О, то был день невероятных событий! Потому что это было еще не все. Аугуст потащил Абрама в дом, нашел какую-то тетрадку, вырвал из нее листок и стал, ломая грифели, записывать со слов Абрама текст Указа. Он еще не верил, он рвался на почту, или в городскую библиотеку, или еще куда-нибудь, чтобы купить газету, уточнить, спросить, проверить… Нет, нужно пойти к Огневскому: у того точно есть в письменной форме, раз он сказал… Почему не пойдешь?… Ах, черт возьми, ну почему не пойдешь: что он — съест тебя, что ли? Ты же его личный портной!..

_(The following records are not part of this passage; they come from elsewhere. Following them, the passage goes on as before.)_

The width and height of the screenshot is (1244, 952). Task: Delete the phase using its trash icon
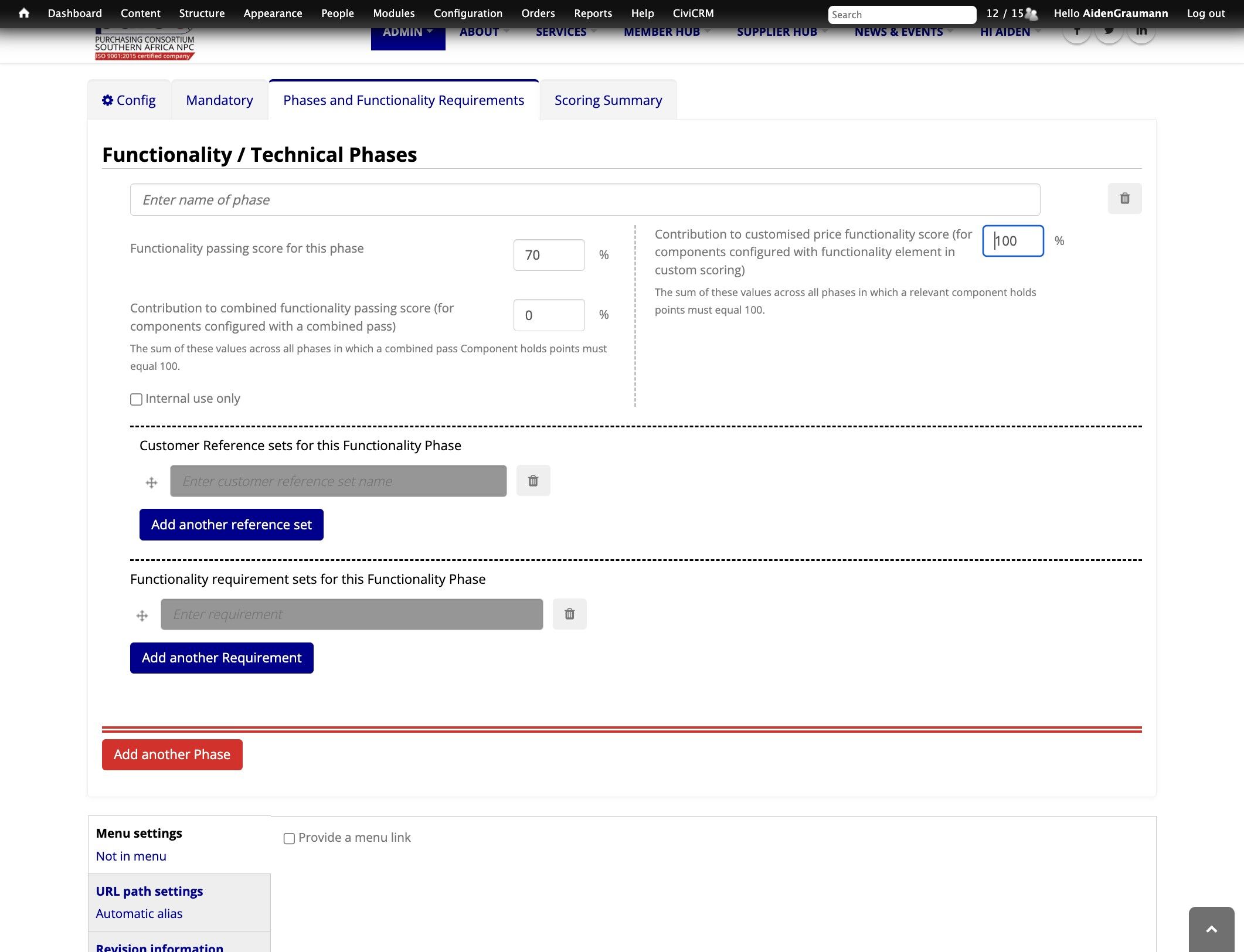click(x=1124, y=199)
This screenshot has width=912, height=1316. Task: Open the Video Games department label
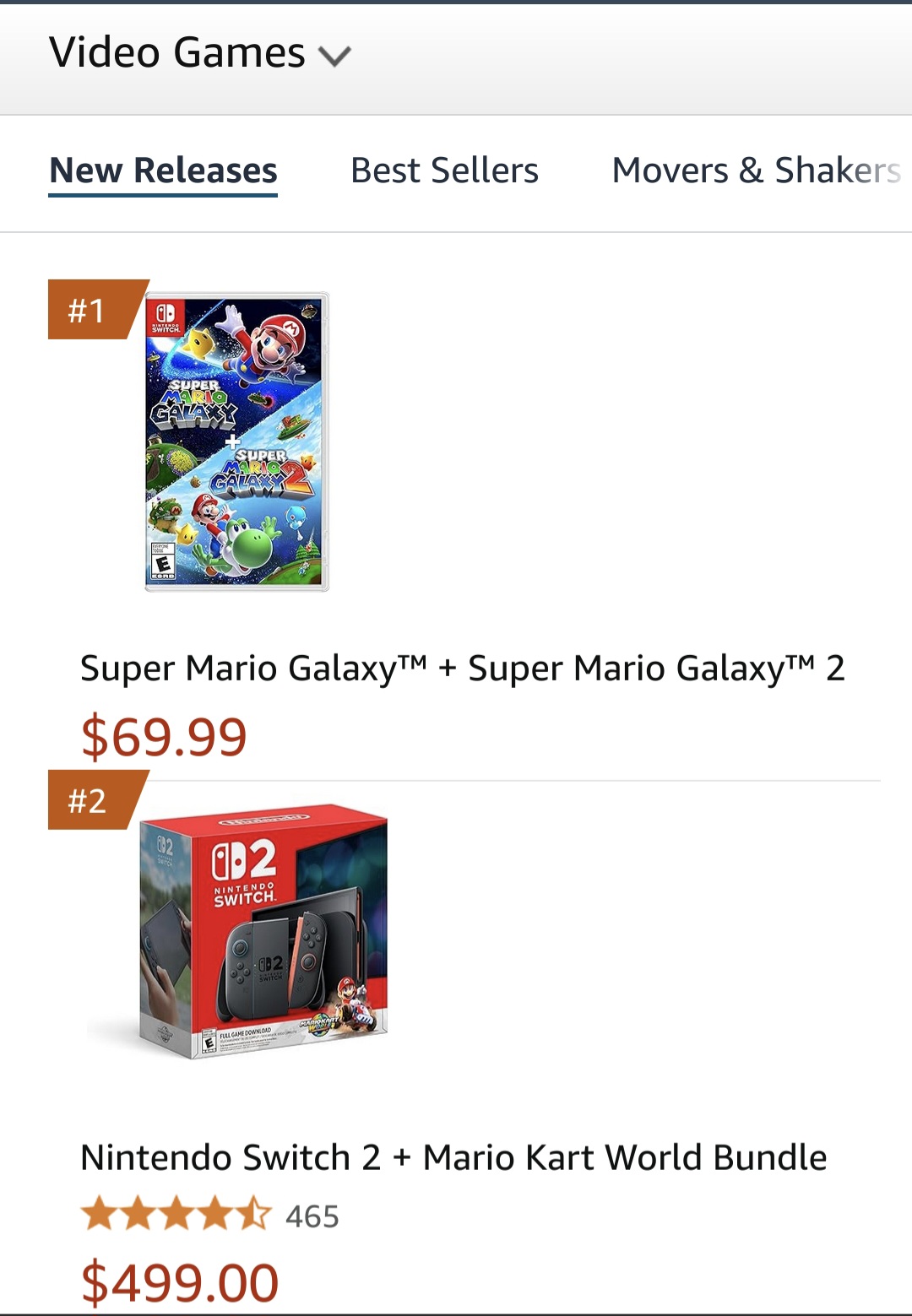tap(177, 52)
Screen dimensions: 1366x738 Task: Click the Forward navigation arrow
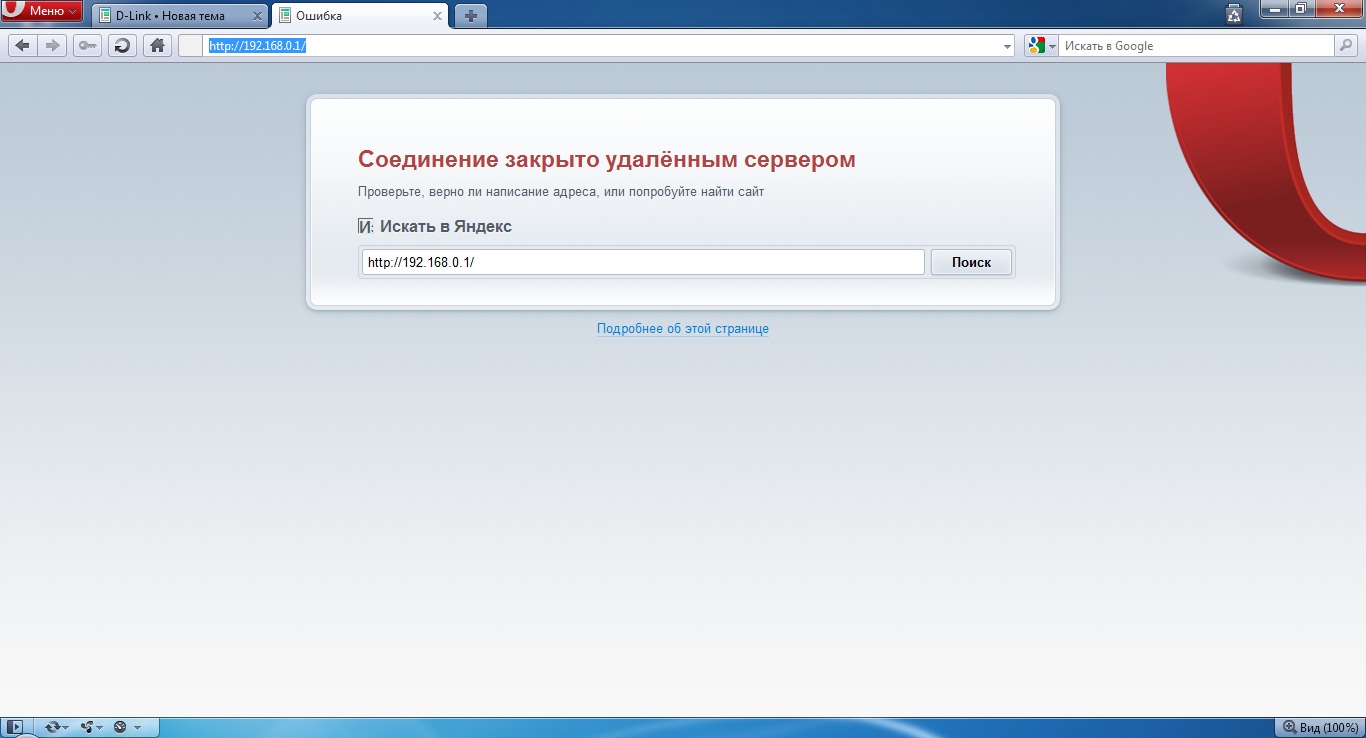[x=54, y=46]
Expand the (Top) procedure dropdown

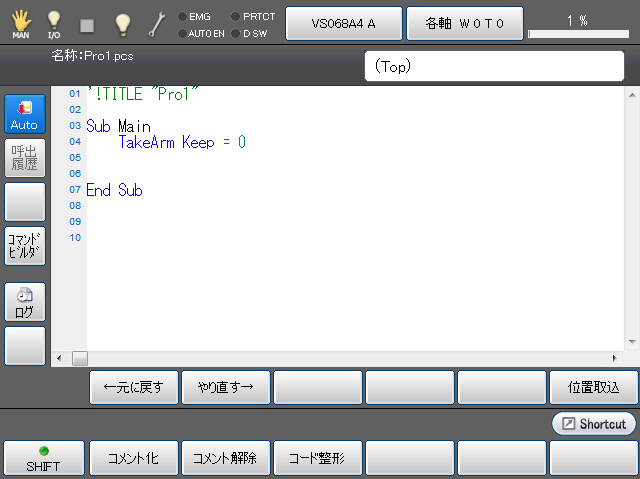[x=494, y=66]
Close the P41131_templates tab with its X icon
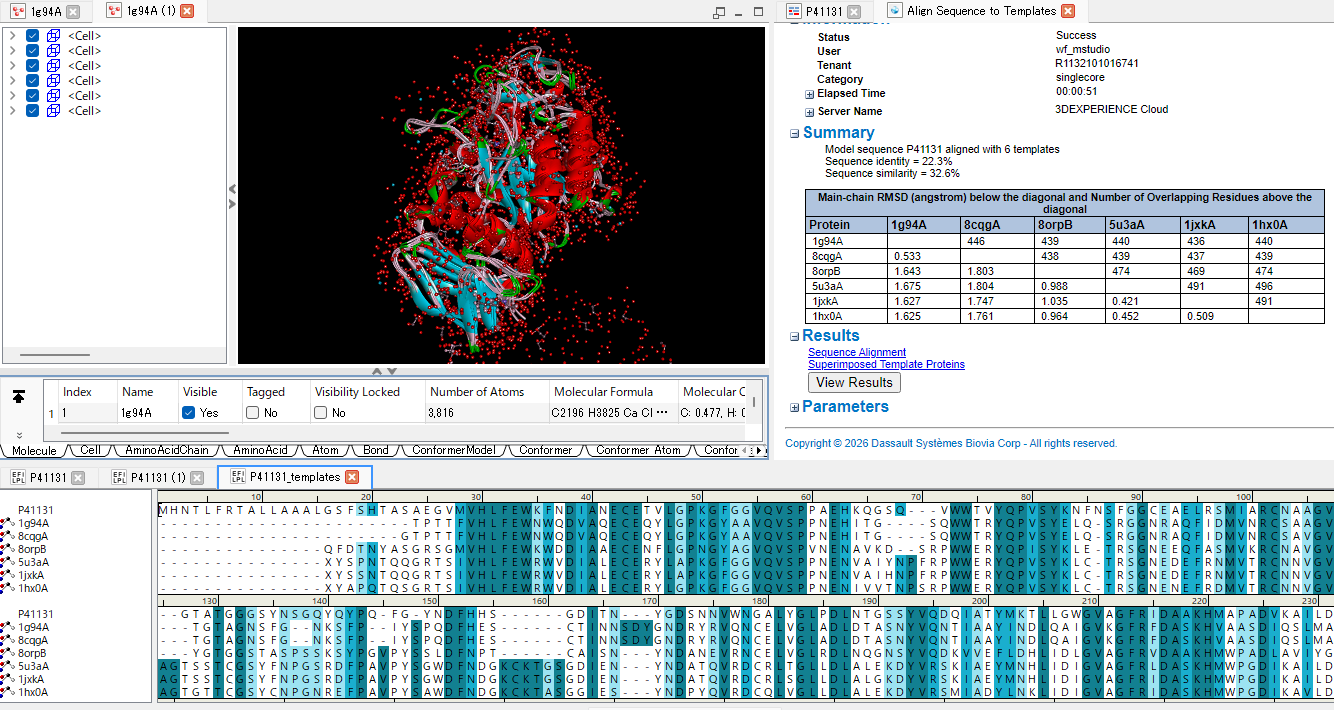1334x710 pixels. [352, 478]
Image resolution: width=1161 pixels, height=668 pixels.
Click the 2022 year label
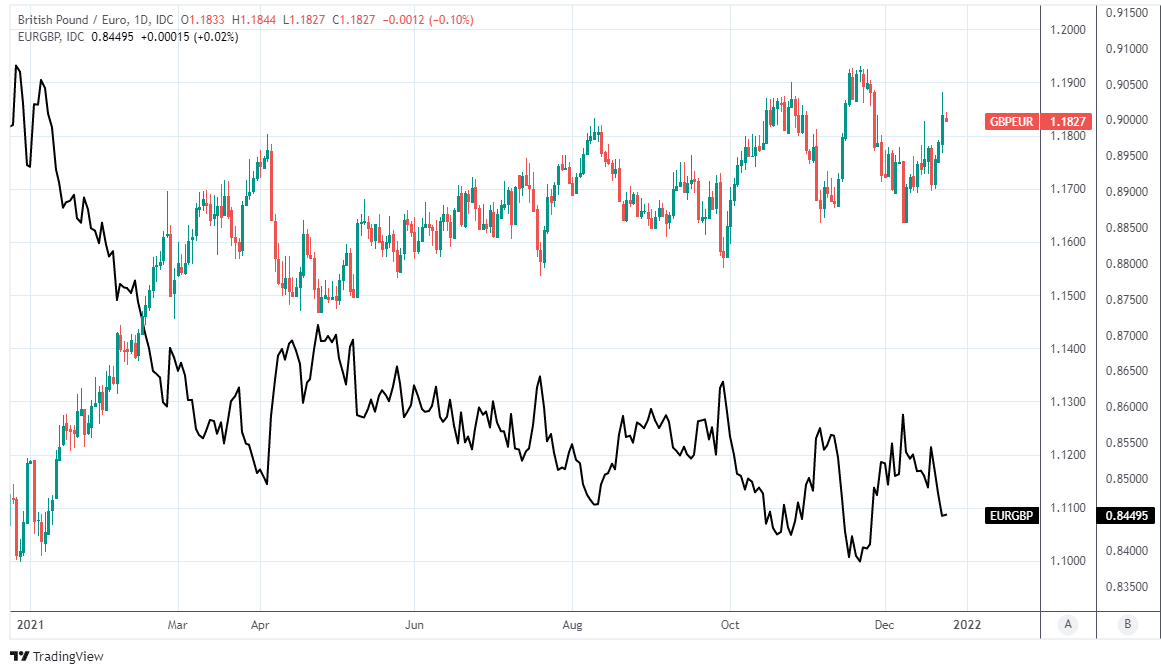coord(967,625)
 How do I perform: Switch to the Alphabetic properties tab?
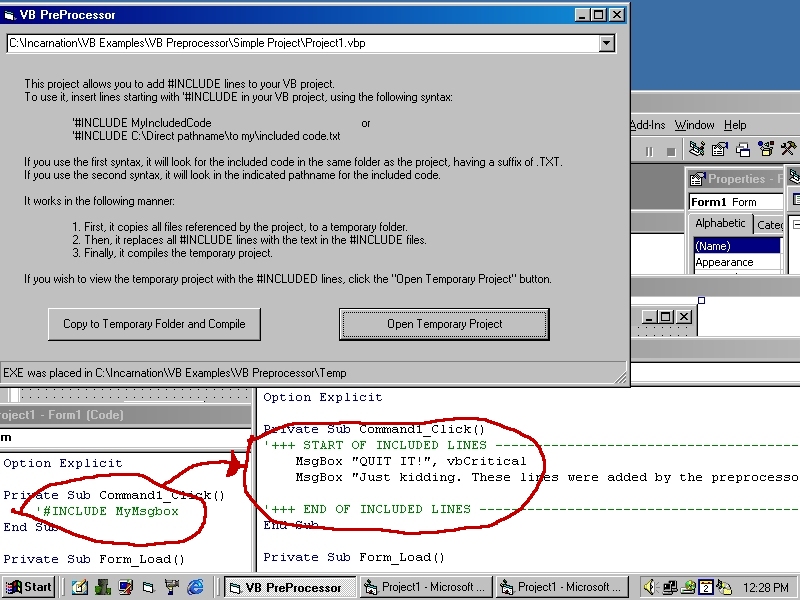click(720, 224)
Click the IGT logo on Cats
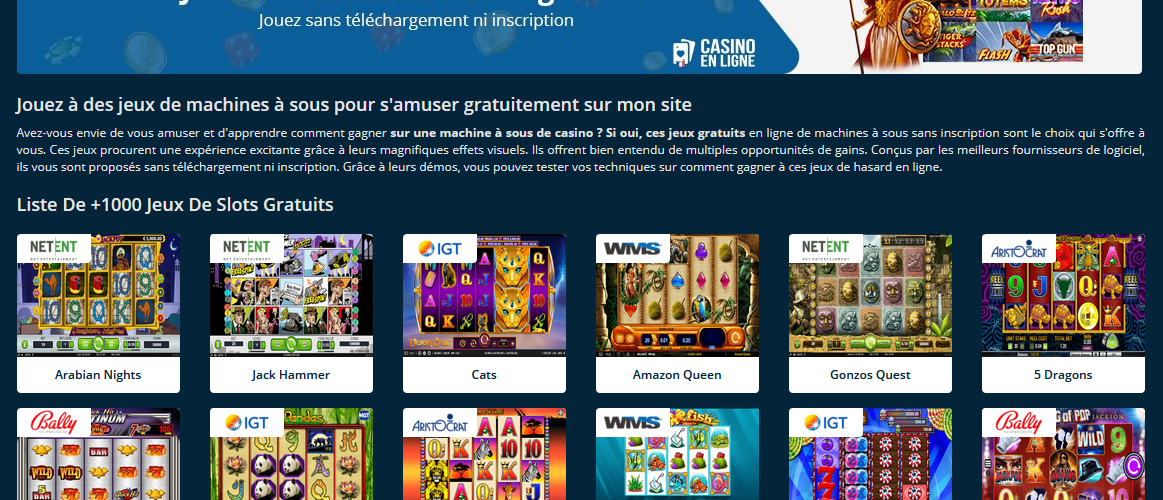The width and height of the screenshot is (1163, 500). coord(439,249)
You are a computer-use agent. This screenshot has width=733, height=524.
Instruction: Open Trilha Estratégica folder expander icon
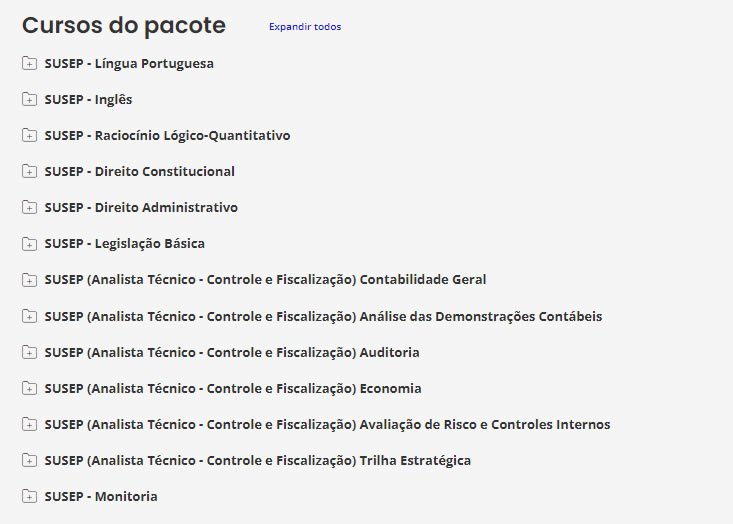(29, 461)
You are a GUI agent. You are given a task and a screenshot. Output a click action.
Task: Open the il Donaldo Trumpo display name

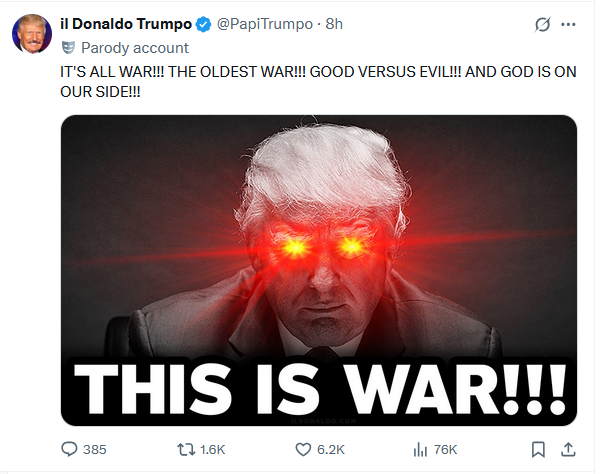pyautogui.click(x=126, y=24)
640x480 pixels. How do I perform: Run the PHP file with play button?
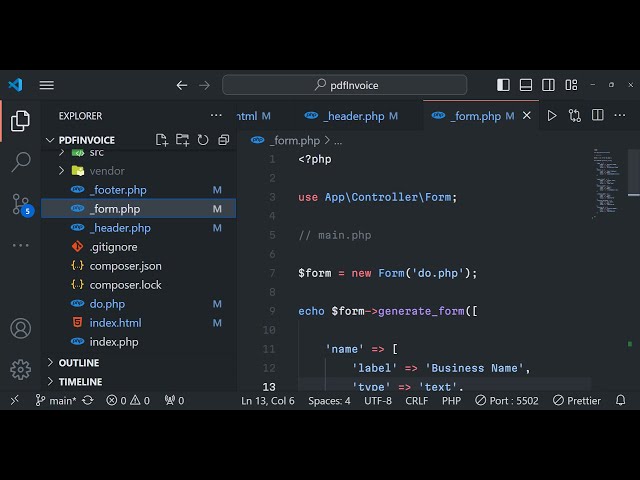(552, 116)
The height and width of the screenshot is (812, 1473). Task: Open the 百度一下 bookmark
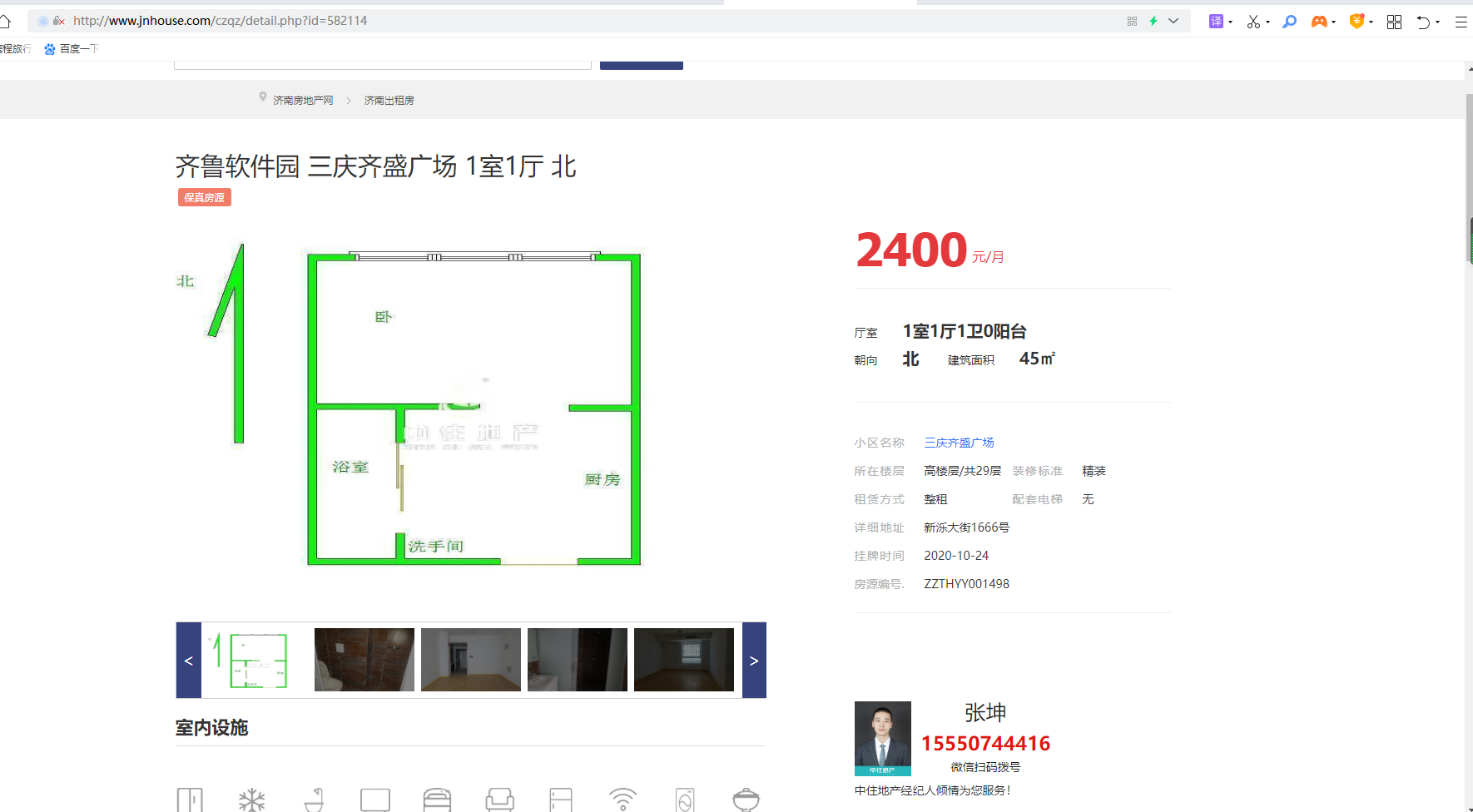72,49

— И личных погртных убивали в истогрии! — сварливо отбивался Абрам, — вот же, японскую вашу мать: их поградуешь на свою же собственную голову, а они тебя еще и костегрят граспоследними словами!..
И в этот самый момент открылась входная дверь, которую никто никогда не запирал, и в комнату вошла… Ульяна!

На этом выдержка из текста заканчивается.